Autrement dit, dans une situation difficile, on fait voler le bordel, le reste, on verra plus tard. Aucun pilote ne va faire passer le fait de maintenir son avion en l'air après le confort des passagers ou le respect d'un plan de vol.
La vraisemblance, c'est le domaine de vol. Si elle disparait, c'est terminé, on peut injecter des tas de conneries, faire un service express aux passagers, avec distribution de café et de whisky, allumer des loupiotes, passer un message radio, ça ne servira à rien, l'histoire, comme l'avion, vont s'écraser.
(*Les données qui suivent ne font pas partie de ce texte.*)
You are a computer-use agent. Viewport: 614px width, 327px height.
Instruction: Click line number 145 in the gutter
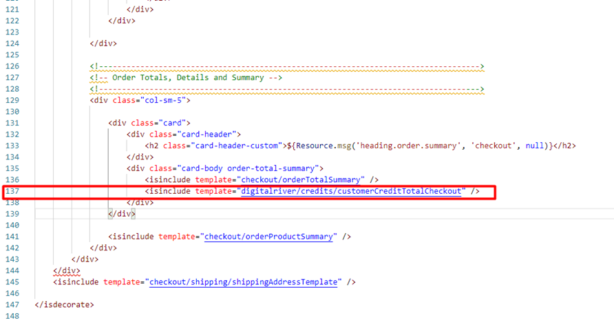tap(14, 281)
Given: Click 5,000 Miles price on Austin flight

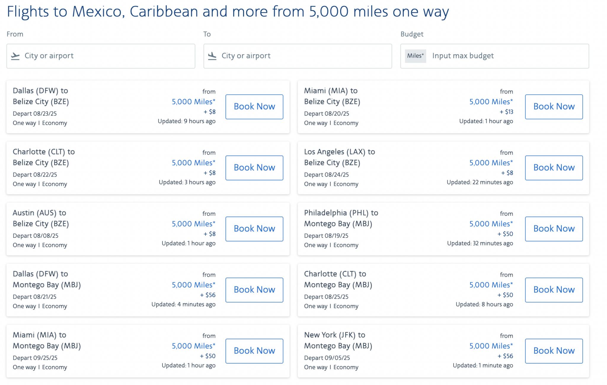Looking at the screenshot, I should point(194,224).
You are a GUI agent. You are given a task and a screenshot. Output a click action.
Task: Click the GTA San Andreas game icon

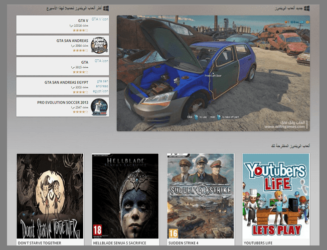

Dans le cas de l'avion, personne ne va se marrer. Dans le cas d'une fiction, les gens qui rendent compte de ces dangereuses sorties du domaine de vol vont se faire railler par des abrutis qui ne comprennent rien à la portance ou la trainée d'un récit [2].
Pas question pour autant de
dire que cette saison 7 était totalement ratée, il y a eu de bonnes choses. Et,
pour être franc, il y a déjà eu des incohérences dans les saisons précédentes
(ce connard de Tommen, qui laisse des illuminés emprisonner sa mère et sa femme…
il ferait presque regretter le petit Joffrey). Mais ces sept épisodes ont
vraiment accumulés les bourdes et les ellipses ratées.
Une manière finalement de
rappeler que ce récit, A song of Ice and Fire, ne se trouve réellement que dans
les romans de Martin. Le reste n’est qu’un ersatz, parfois habile, parfois
beaucoup moins.
[2] Attention, lorsque je parle d'abrutis ou de hyènes, je ne désigne pas les gens qui ne connaissent pas les principes techniques régissant la narration d'une histoire, des tas de gens ignorent tout de cela, et c'est parfaitement normal. Ce qui m'insupporte, ce sont les cons qui ne connaissent rien à un domaine mais parviennent tout de même à se foutre de la gueule de ceux qui, en toute connaissance de cause (comme ce brave Brogan), en font une critique argumentée et pertinente.